--- START OF PAGE EXTRACT ---

St. Ita
St. Ita was born of Christian parents towards the end of the fifth century. She belonged to the noble tribe of the Decii in County Waterford. All her early biographers favor the pleasant metaphor describing her as the 'Brigid of Munster'. Actually the differences were more striking than the resemblances between those two foremost women saints of the Celtic church (see St. Brigid). Brigid's effective life as a nun was spent in continual movement. When she had made a success of one convent settlement, she moved off to found another. Organization was her bent. Ita did just the opposite. Instead of entering one of Brigid's convents, she founded another in a district where there was none, at Killeedy, County Limerick. There she remained all her life, courting retirement. Again, there is an emphasis on austerity in Ita's life not found in Brigid's. Ita's mortifications were on a par with those of the greatest contemporary missionaries.

--- END OF PAGE EXTRACT ---

TASK TO CARRY OUT: List every geographical place named in the passage on St. Ita, in the order they first appear.

--- START OF MATERIAL SHOWN ---

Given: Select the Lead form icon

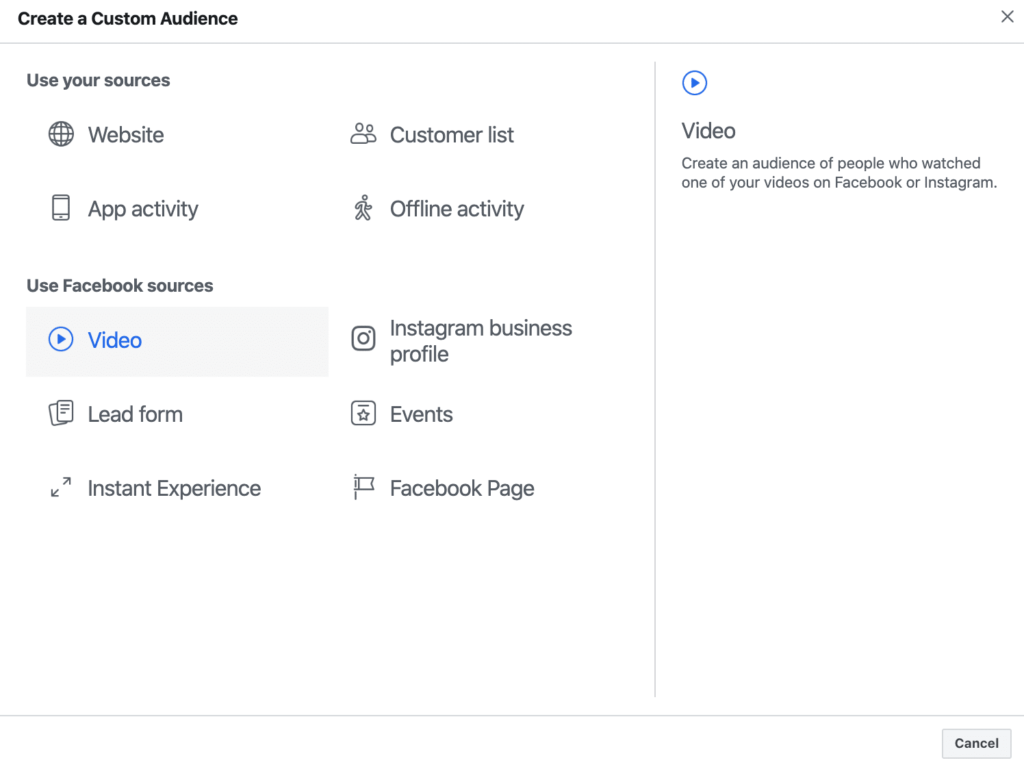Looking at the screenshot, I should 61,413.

--- END OF MATERIAL SHOWN ---
--- START OF MATERIAL SHOWN ---

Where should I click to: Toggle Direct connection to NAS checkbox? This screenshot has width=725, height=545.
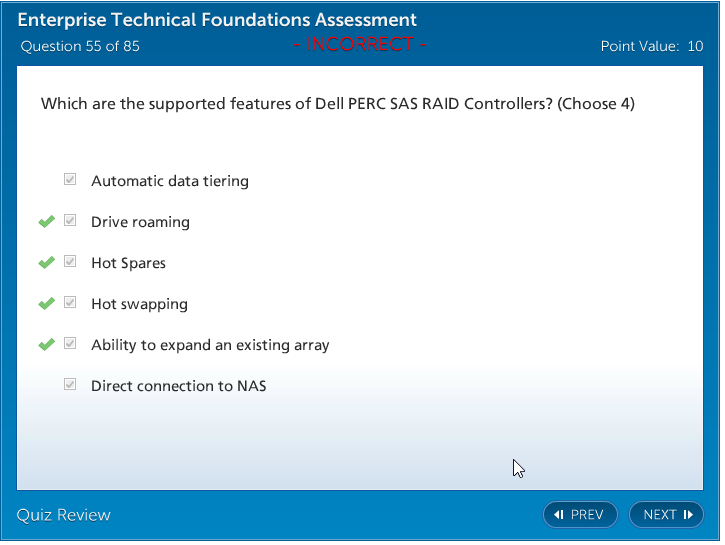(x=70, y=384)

--- END OF MATERIAL SHOWN ---
--- START OF MATERIAL SHOWN ---

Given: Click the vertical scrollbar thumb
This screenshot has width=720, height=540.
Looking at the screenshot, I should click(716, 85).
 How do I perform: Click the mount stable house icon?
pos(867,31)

--- END OF MATERIAL SHOWN ---

WRITTEN SOLUTION: County Waterford, Munster, Killeedy, County Limerick